Dec. 28, 2007 -- Two Ohio students who robbed a bank at gunpoint and later claimed they needed the money for college tuition had the proverbial book thrown at them Thursday when a judge sentenced them to the maximum - 20 years in prison.
"If you get to that point, robbing people isn't the answer. It never has and it never will be,'' Hamilton County common pleas judge Steven Martin told the pair, according to the Associated Press.
Chilling surveillance photos taken July 17 at the Valley Central Savings Bank in Reading, Ohio, show two men, armed with a shotgun and an automatic handgun, hopping over the teller's window and aiming at least one of the weapons directly in the faces of bank employees. At one point, one of the young men appears to rest the tip of a black shotgun on the shoulder of a teller as she gathers money.
"I think, short of robbing a bank, you would talk to your mom" about tuition problems, Hamilton County prosecuting attorney Joe Deters told ABC News recently. "There's a lot of different [financial aid] resources out there, especially if you have a genuine need. They are going to be able to get a grant. They are going to be able to get a loan."
"Failing to avail themselves of that," he said dryly, "you don't need $130,000 to go to Toledo University."
"I think they just wanted money," he said later.
Christopher Avery, a 22-year old University of Cincinnati student, and Andrew Butler, 20, who attended the University of Toledo, pleaded guilty to two charges of aggravated robbery and six charges of kidnapping, Deters said. Sentencing is scheduled for Dec. 27.
"In Ohio, if you go into a bank and tell people they can't leave, that's kidnapping," Deters said. He said neither of the young men had any prior criminal records.

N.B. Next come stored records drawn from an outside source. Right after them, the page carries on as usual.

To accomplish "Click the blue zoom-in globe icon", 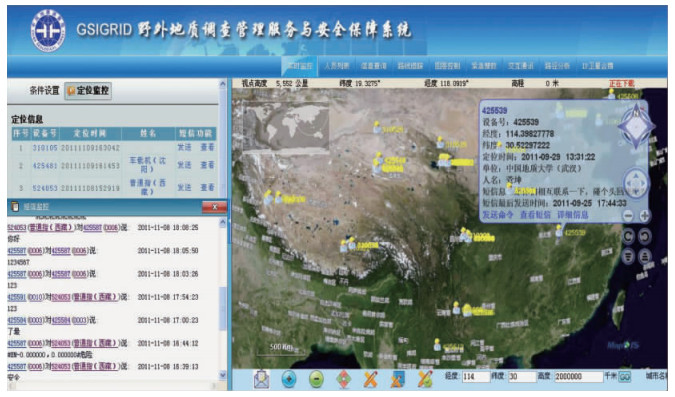I will coord(289,379).
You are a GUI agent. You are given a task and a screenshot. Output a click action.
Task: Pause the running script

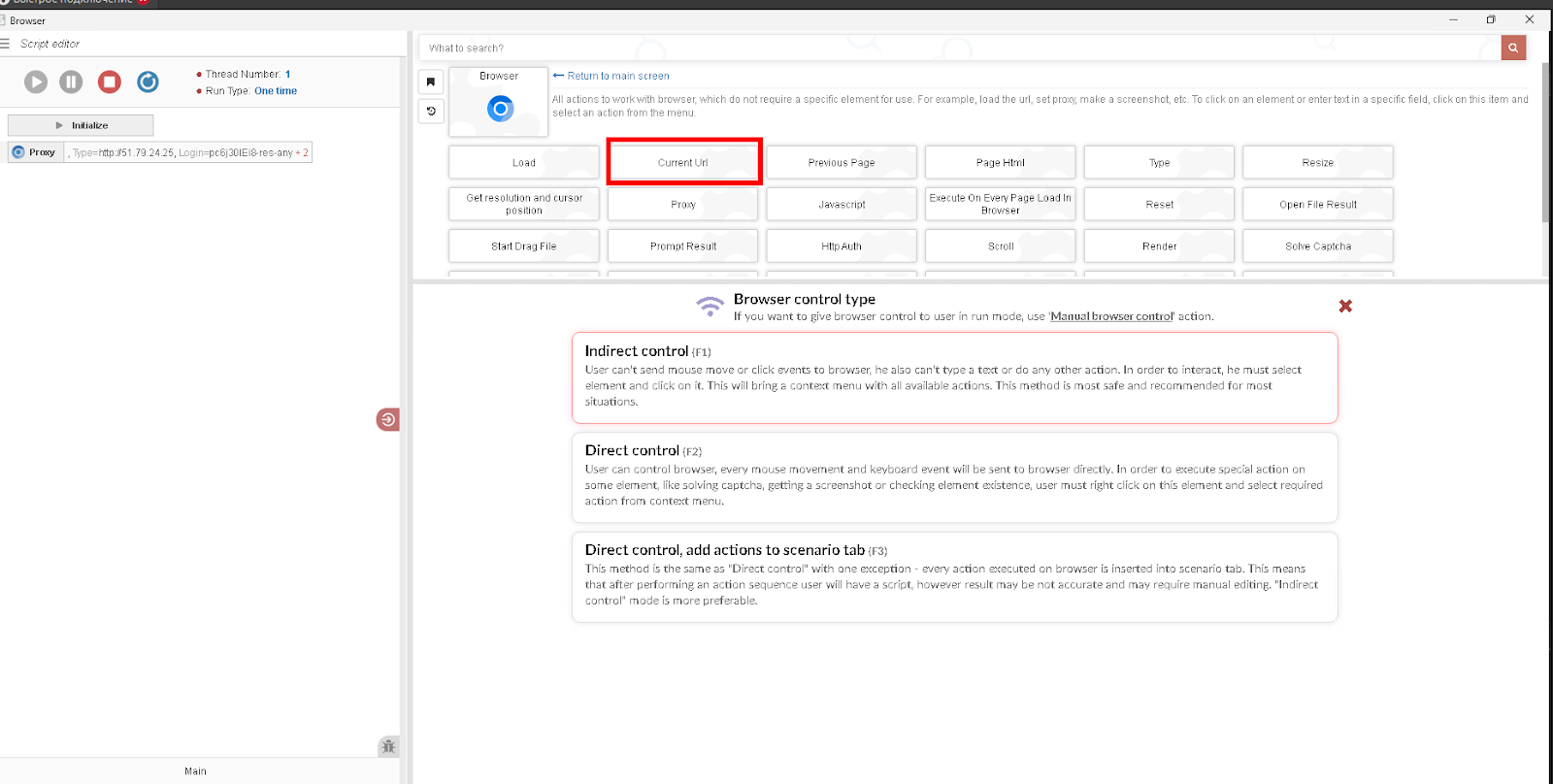[71, 82]
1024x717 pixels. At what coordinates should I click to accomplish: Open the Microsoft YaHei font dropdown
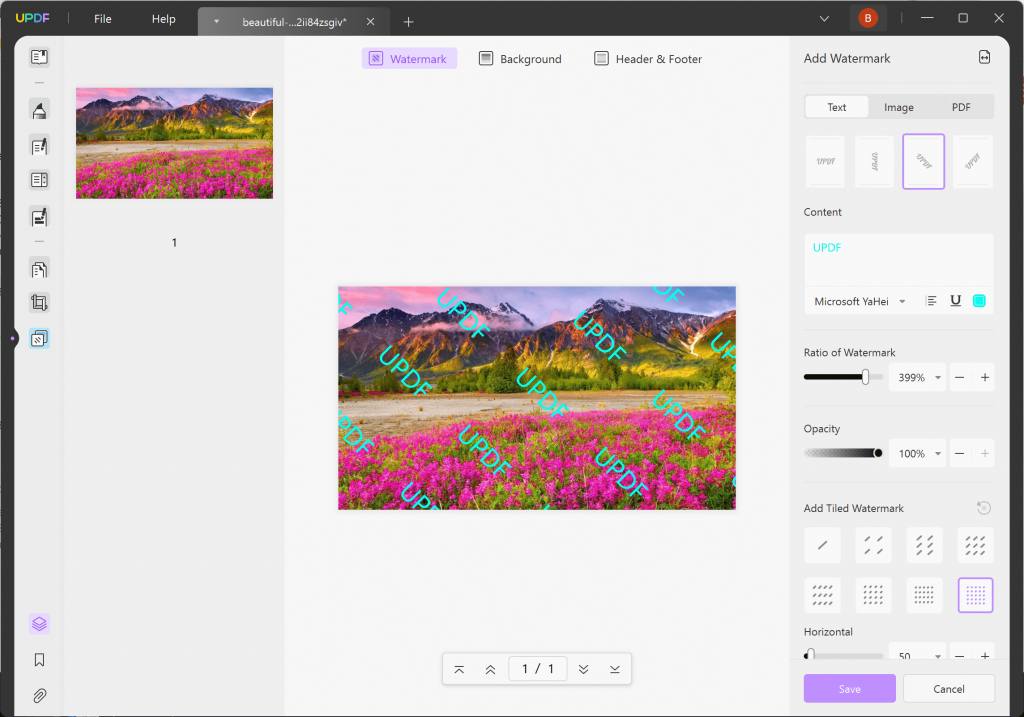(x=860, y=300)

The surveillance photos taken July 17 at the Valley Central Savings Bank in Reading, Ohio, show two men, armed with a shotgun and an automatic handgun, hopping over the teller's window and aiming at least one of the weapons directly in the faces of bank employees. At one point, one of the young men appears to rest the tip of a black shotgun on the shoulder of a teller as she gathers money.
Deters said the employees were "traumatized" by the robbery, but no injuries were sustained during the incident.
Relatives of the pair who came to court this week reportedly rose to the young men's defense.
Butler's mother told the Cincinnati Inquirer that he had a scholarship, but it was not enough to cover his expenses. While she hasn't discussed the case with her son, she knew he was struggling. "I know he felt overwhelmed," Franki Butler-Kidd said. "There was a lot of pressure."
She said her son was one of two black students from Taft Information Technical High School in Ohio to receive $20,000 from Cincinnati Bell, to be awarded over four years, according to the newspaper.
"Tuition was high even with the scholarship," she said. Regretfully, she told the Inquirer, "I felt he could have been king, the president, anything he wanted. But he threw away all those opportunities."